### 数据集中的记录
•••••
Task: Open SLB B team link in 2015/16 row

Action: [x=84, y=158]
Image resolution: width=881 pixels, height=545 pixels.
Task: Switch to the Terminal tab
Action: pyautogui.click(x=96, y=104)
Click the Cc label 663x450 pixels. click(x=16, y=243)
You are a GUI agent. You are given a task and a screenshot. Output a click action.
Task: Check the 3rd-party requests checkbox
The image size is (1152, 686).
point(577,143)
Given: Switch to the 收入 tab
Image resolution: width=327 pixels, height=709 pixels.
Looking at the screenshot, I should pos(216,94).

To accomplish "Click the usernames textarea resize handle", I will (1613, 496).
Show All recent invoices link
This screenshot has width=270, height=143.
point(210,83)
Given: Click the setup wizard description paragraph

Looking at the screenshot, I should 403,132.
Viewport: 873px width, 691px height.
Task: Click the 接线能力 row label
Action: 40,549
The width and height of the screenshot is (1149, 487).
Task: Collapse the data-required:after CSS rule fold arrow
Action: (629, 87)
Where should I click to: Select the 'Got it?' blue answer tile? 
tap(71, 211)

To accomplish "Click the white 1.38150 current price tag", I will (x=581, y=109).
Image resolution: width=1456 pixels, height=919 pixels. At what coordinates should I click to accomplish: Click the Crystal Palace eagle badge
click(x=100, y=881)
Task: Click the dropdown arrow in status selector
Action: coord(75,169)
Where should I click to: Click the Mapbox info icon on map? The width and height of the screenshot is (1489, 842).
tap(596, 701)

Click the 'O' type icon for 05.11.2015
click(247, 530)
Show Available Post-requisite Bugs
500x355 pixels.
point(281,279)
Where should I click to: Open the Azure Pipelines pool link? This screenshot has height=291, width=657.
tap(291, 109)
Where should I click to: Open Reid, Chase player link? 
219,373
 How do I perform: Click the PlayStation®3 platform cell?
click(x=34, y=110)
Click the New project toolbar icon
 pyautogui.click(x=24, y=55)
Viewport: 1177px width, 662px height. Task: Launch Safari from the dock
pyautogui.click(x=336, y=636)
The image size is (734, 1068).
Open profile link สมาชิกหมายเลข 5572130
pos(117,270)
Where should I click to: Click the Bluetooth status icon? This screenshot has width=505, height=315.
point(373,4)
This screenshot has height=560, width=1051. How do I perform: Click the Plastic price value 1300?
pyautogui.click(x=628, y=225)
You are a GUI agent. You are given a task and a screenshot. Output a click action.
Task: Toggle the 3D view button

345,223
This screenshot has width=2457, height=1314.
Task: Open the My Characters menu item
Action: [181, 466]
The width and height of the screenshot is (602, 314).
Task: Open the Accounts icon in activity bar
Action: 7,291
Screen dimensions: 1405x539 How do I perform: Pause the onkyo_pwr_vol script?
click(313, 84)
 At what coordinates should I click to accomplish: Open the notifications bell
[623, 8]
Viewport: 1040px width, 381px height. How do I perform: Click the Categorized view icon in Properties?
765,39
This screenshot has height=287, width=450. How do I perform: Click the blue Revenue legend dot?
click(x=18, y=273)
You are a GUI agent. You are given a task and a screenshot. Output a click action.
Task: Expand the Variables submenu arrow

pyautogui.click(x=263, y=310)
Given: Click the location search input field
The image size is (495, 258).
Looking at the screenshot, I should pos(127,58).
•••••
### 任务
将上方全部记录逐行照抄一遍，每个字符、空格和换行都保持不变。

### 任务解答
Task: Open SLB B team link in 2015/16 row

Action: [x=84, y=158]
Image resolution: width=881 pixels, height=545 pixels.
Task: Switch to the Terminal tab
Action: pyautogui.click(x=96, y=104)
Click the Cc label 663x450 pixels. click(x=16, y=243)
You are a GUI agent. You are given a task and a screenshot. Output a click action.
Task: Check the 3rd-party requests checkbox
The image size is (1152, 686).
point(577,143)
Given: Switch to the 收入 tab
Image resolution: width=327 pixels, height=709 pixels.
Looking at the screenshot, I should pos(216,94).

To accomplish "Click the usernames textarea resize handle", I will (1613, 496).
Show All recent invoices link
This screenshot has width=270, height=143.
point(210,83)
Given: Click the setup wizard description paragraph

Looking at the screenshot, I should 403,132.
Viewport: 873px width, 691px height.
Task: Click the 接线能力 row label
Action: 40,549
The width and height of the screenshot is (1149, 487).
Task: Collapse the data-required:after CSS rule fold arrow
Action: (629, 87)
Where should I click to: Select the 'Got it?' blue answer tile? 
tap(71, 211)

To accomplish "Click the white 1.38150 current price tag", I will (x=581, y=109).
Image resolution: width=1456 pixels, height=919 pixels. At what coordinates should I click to accomplish: Click the Crystal Palace eagle badge
click(x=100, y=881)
Task: Click the dropdown arrow in status selector
Action: coord(75,169)
Where should I click to: Click the Mapbox info icon on map? The width and height of the screenshot is (1489, 842).
tap(596, 701)

Click the 'O' type icon for 05.11.2015
click(247, 530)
Show Available Post-requisite Bugs
500x355 pixels.
point(281,279)
Where should I click to: Open the Azure Pipelines pool link? This screenshot has height=291, width=657.
tap(291, 109)
Where should I click to: Open Reid, Chase player link? 
219,373
 How do I perform: Click the PlayStation®3 platform cell?
click(x=34, y=110)
Click the New project toolbar icon
 pyautogui.click(x=24, y=55)
Viewport: 1177px width, 662px height. Task: Launch Safari from the dock
pyautogui.click(x=336, y=636)
The image size is (734, 1068).
Open profile link สมาชิกหมายเลข 5572130
pos(117,270)
Where should I click to: Click the Bluetooth status icon? This screenshot has width=505, height=315.
point(373,4)
This screenshot has height=560, width=1051. How do I perform: Click the Plastic price value 1300?
pyautogui.click(x=628, y=225)
You are a GUI agent. You are given a task and a screenshot. Output a click action.
Task: Toggle the 3D view button

345,223
This screenshot has width=2457, height=1314.
Task: Open the My Characters menu item
Action: [181, 466]
The width and height of the screenshot is (602, 314).
Task: Open the Accounts icon in activity bar
Action: 7,291
Screen dimensions: 1405x539 How do I perform: Pause the onkyo_pwr_vol script?
click(313, 84)
 At what coordinates should I click to accomplish: Open the notifications bell
[623, 8]
Viewport: 1040px width, 381px height. How do I perform: Click the Categorized view icon in Properties?
765,39
This screenshot has height=287, width=450. How do I perform: Click the blue Revenue legend dot?
click(x=18, y=273)
You are a GUI agent. You are given a task and a screenshot. Output a click action.
Task: Expand the Variables submenu arrow

pyautogui.click(x=263, y=310)
Given: Click the location search input field
The image size is (495, 258).
Looking at the screenshot, I should pos(127,58).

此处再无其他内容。